The Journal Record began publication in 1937, though an early predecessor of the newspaper, the Daily Legal News was first published in Oklahoma City on August 27, 1903.

The Oklahoma Journalism Hall of Fame includes seven Journal Record current or former staff members: Joan Gilmore (1994), Max Nichols (1995), Marie Price (1998), Bill May (2004), David Page (2011), Mary Mélon (2013) and Ted Streuli (2022). Two non-staff columnists are also Hall of Fame members: Arnold Hamilton (2011) and Joe Hight (2013). Its publisher, Journal Record Publishing Company is an affiliate of BridgeTower Media and formerly published Tinker Take Off and The Journal Record Legislative Report.

==History==
The Journal Record was the result of a merger of two newspapers, The Daily Law Journal and the Daily Record in 1937. Known then as The Daily Law Journal Record, the paper was published by Freda Ameringer until 1972. Dan Hogan III, who bought the publication from Ameringer, formed the Journal-Record Publishing Company and moved to 621 North Robinson in 1978. Titled The Journal Record from that point on, its location remained the same until the bombing of the Alfred P. Murrah Federal Building.

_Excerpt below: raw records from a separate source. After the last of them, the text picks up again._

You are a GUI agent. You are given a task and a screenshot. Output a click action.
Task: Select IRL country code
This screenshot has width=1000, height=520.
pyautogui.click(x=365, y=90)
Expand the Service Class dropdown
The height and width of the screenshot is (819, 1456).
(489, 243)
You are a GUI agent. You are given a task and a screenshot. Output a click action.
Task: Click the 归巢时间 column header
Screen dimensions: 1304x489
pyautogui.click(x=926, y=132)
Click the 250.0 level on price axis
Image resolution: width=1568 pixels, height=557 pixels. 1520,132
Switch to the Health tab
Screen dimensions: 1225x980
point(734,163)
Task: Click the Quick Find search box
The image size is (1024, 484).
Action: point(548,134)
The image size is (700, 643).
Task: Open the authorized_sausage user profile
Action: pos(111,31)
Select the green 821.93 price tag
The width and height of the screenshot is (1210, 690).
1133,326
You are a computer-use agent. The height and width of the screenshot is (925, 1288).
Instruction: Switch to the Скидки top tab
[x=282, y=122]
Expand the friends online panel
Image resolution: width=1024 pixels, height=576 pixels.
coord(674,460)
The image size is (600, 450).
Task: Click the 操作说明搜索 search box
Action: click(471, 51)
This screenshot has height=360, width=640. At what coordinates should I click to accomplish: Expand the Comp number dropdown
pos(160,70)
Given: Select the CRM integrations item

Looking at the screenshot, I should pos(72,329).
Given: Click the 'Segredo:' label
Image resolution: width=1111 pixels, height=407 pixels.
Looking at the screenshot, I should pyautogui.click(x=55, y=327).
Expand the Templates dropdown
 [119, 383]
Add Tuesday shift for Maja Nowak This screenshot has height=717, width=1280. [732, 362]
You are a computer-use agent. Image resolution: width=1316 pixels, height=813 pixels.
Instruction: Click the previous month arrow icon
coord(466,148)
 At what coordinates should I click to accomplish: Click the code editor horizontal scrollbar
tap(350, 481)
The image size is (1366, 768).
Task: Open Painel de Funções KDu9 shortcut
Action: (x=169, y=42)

Dolan Media (now BridgeTower Media) purchased The Journal Record Publishing Company in 1995 and moved its staff in 1996 to the Dowell Center on North Robinson Avenue. In 2006 the offices were moved to Corporate Tower at 101 North Robinson Avenue, then to Leadership Square at 211 N. Robinson, Suite 201-S. The Journal Record expanded its territory to include the Tulsa region in November 2005 and has added an online edition available only through subscription.

The Dolan Company issued an IPO in 2007 and was traded on the New York Stock Exchange under the symbol DM until it was delisted in 2014. The company entered a prepackaged Chapter 11 bankruptcy on Mar. 23, 2014 from which it emerged as a private company owned by Bayside Capital. CEO Jim Dolan was replaced by Mark McEachen, who took on a similar role with Freedom Communications upon its exit from bankruptcy in 2010.

On Dec. 31, 2015, the company was purchased by New Media Investment Group, the parent company of GateHouse Media, for $35 million. Today The Journal Record is owned by BridgeTower Media, which was acquired by Transom Capital Group in 2020.